Für Kay Simon ist der Antriebsstrang der Zukunft CO2-neutral – unabhängig von der Technologie. „Wir sind offen für alle Konzepte, verzichten nur ganz bewusst auf Brückentechnologie wie CNG, LNG oder Hybridfahrzeuge, weil wir wirklich rein CO2-neutrale Technologien nutzen wollen.“ Das bedeutet auch, dass die Elektrofahrzeuge im Fuhrpark mit Strom geladen werden, der nur aus erneuerbaren Quellen gewonnen wird. Batterieelektrisch angetriebene Fahrzeuge sieht Simon zum jetzigen Zeitpunkt allerdings vorwiegend im urbanen Raum. Für schwere Transporte auf der Langstrecke setzt Mewa auf wasserstoffgetriebene Fahrzeuge von Hyundai.

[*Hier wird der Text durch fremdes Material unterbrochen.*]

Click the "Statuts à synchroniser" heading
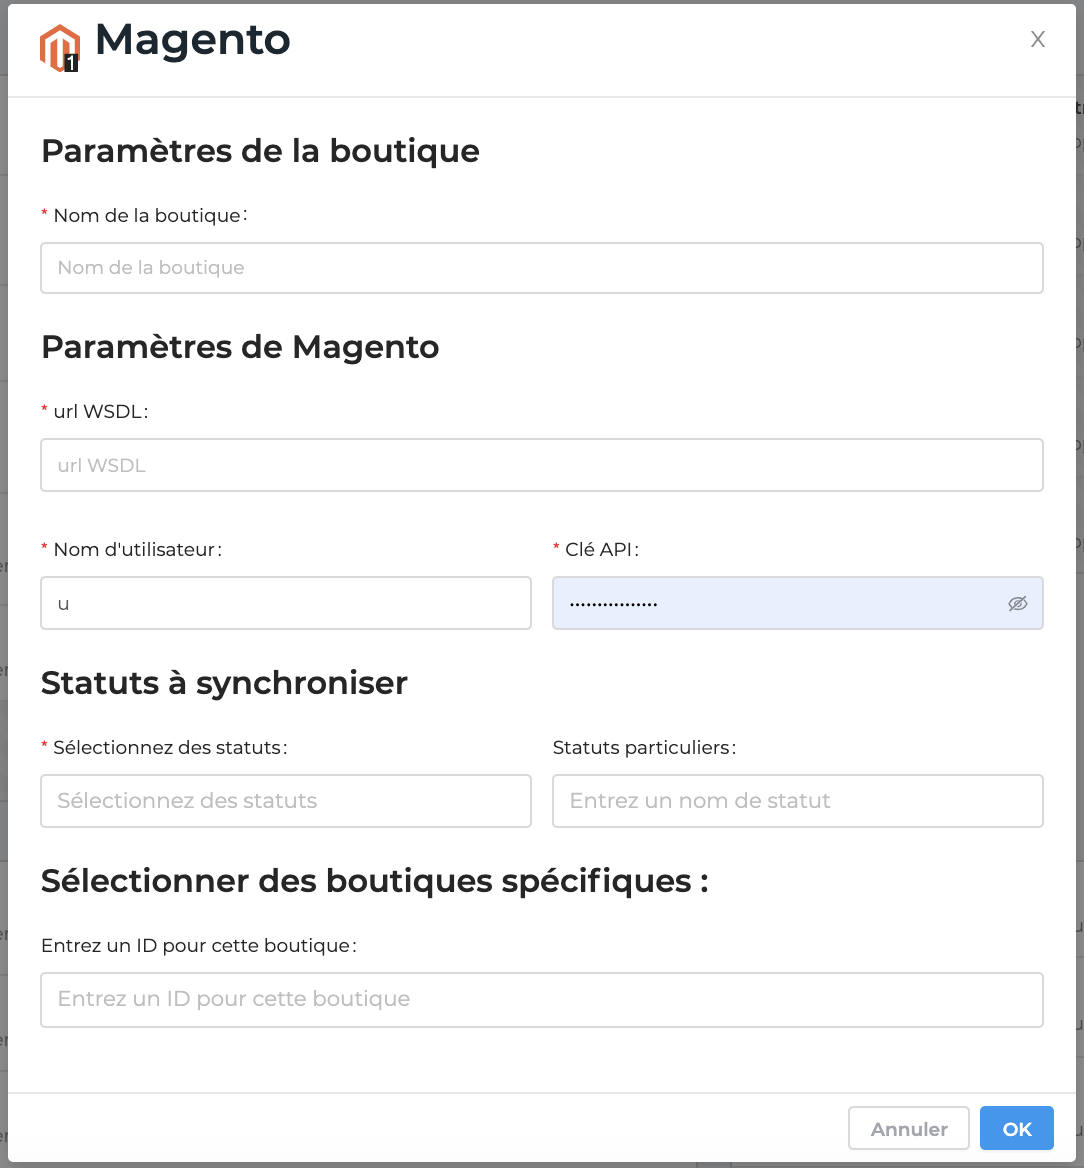The image size is (1084, 1168). pyautogui.click(x=224, y=683)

»Wir wollen möglichst bald sogar unter den TCO-Kosten von Lkw liegen, und das halte ich für durchaus realistisch.«

Kay Simon, Leiter Mobilitätskonzepte, Mewa Textil-Service AG & Co.

Kein „Feigenblattprojekt“

Den Faktor Wirtschaftlichkeit verliert Simon bei alldem nicht aus den Augen: „Ein Unternehmen nachhaltig zu führen, heißt auch, dass es langfristig wirtschaftlich erfolgreich sein muss. Es ist klar, dass wir jetzt in neue, nachhaltige Fahrzeuge investieren müssen und dabei ist uns wichtig, dass wir die Gewinnschwelle in Sichtweite haben. Wir wollen möglichst bald sogar unter den TCO-Kosten von klassischen Diesel-Lkw liegen, und das halte ich für durchaus realistisch.“ Deshalb ist der Einsatz des BAX und anderer Fahrzeuge mit alternativen Antrieben für ihn auch alles andere als ein „Feigenblattprojekt“ oder „Marketing-Gag“, sondern als Startschuss in die Zukunft angelegt. „Wir haben bewusst Fahrzeuge und Technologien mit großem Potenzial ausgewählt, werden sie in unserem Alltag erproben, dann analysieren, wie sie sich bewähren, und die entsprechenden Schlüsse daraus ziehen.“

In den Großstädten wächst durch Dieselfahrverbote, den Mangel an Parkraum und verstopfte Straßen der Druck auf Dienstleister wie Mewa. Das Unternehmen reagiert unter anderem mit einem neuen Distributionskonzept und nutzt Flächen in Parkhäusern, um dort Hubs zu installieren. In Hamburg und Berlin gibt es sie bereits: In den Tiefgaragen nehmen Lastenräder die Lieferungen auf und bringen sie ebenfalls CO2-neutral zu den Kundinnen und Kunden. „Die verschmutzten Putztücher, die wir als Gefahrgut deklarieren müssen, können wir allerdings nicht auf diesem Weg umschlagen“, so Simon. „Da hilft uns der BAX – der kommt mit seiner kompakten Größe gut durch die Innenstadt.“ Mewa will ihn sogar bis nach Paris bringen: Dort gilt im Zuge der Olympischen Spiele ab Januar 2024 ein generelles Einfahrtsverbot für Dieselfahrzeuge. „Wir hoffen, dass wir den BAX dann zukünftig in der französischen Hauptstadt einsetzen können.“

Ergonomisches Be- und Entladen

Um die Fahrer zu entlasten, betrachtet Kay Simon die Fahrzeuge auch unter dem Aspekt der Ergonomie: Das niedrige Fahrerhaus beim BAX kann in dieser Hinsicht punkten, weil man dort sehr einfach und gelenkschonend ein- und aussteigen kann. Einer ersten beiden bestellten Fahrzeuge verfügt neben der Ladebordwand auch über eine Seitentür, die an der verkehrsabgelegenen Beifahrerseite, also zum Fußweg hin, positioniert ist. Über die wird es noch einfacher sein, die Wäschesäcke zu entnehmen und einzuladen. „Die Fahrer sollen so wenig Stress wie möglich haben, und wir möchten ihnen körperliche Belastungen abnehmen. Denn sie sollen auch einen nachhaltigen Job haben – und sie sollen gerne bei uns arbeiten.“

MEWA Textil-Service

Mewa gehört zu den größten Textil-Service-Unternehmen in Europa. Mit 46 Standorten in 14 Ländern versorgt es über 190.000 Kunden. Rund 1,1 Millionen Menschen tragen Berufskleidung von Mewa bei der Arbeit. Zudem wäscht das Unternehmen jedes Jahr rund eine Milliarde Putztücher. Der Dienstleister bietet Textil-Sharing mit Rundum-Service: Statt Arbeitskleidung zu kaufen und selbst für die Pflege verantwortlich zu sein, können Betriebe sie bei Mewa mieten – inklusive Reinigung, Pflege und Instandhaltung sowie auf Wunsch mit eigenem Branding.